▸ Exercise aim
Scan the listing below. Report each line that includes "Real".

▸ Extracted records
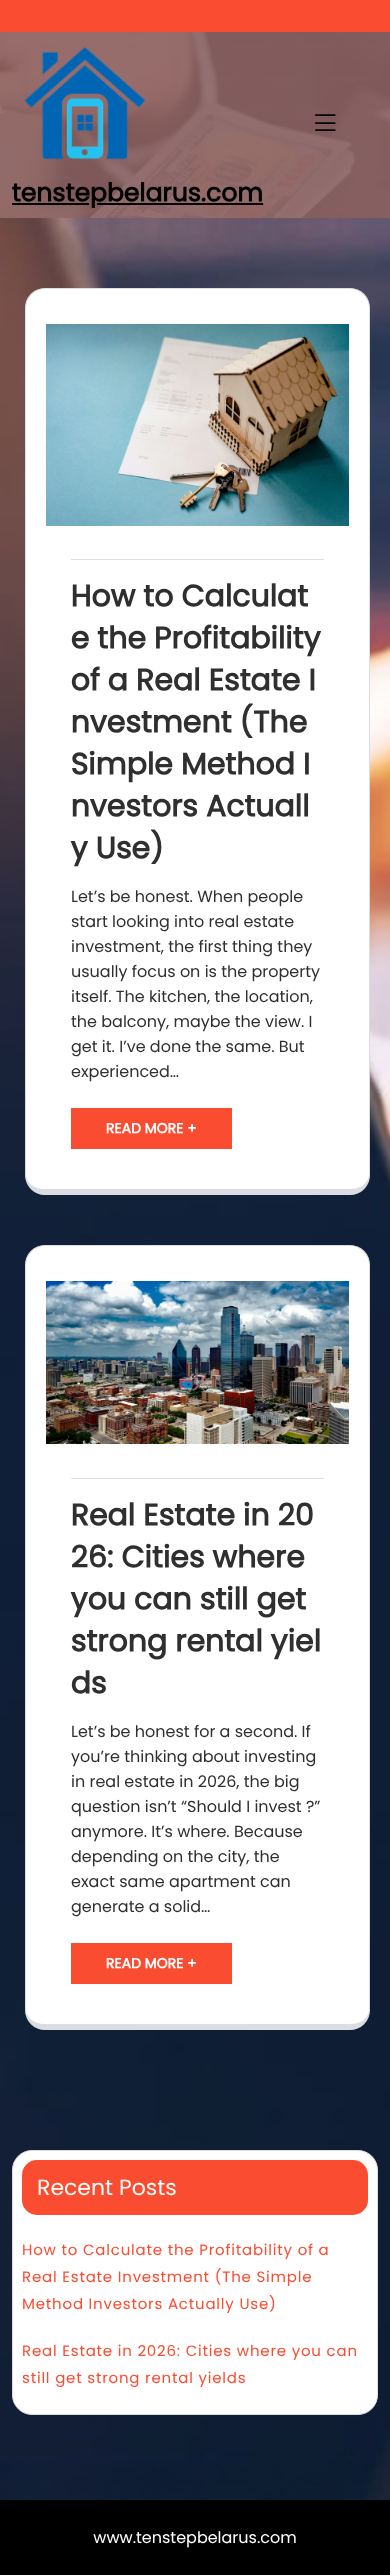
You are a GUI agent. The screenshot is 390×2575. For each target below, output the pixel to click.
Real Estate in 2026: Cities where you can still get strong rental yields (196, 1599)
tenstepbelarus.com (137, 192)
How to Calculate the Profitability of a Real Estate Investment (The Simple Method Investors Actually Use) (196, 722)
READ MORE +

▸ Exercise answer
Real Estate in 2026: Cities where you can still get strong rental yields (196, 1599)
How to Calculate the Profitability of a Real Estate Investment (The Simple Method Investors Actually Use) (196, 722)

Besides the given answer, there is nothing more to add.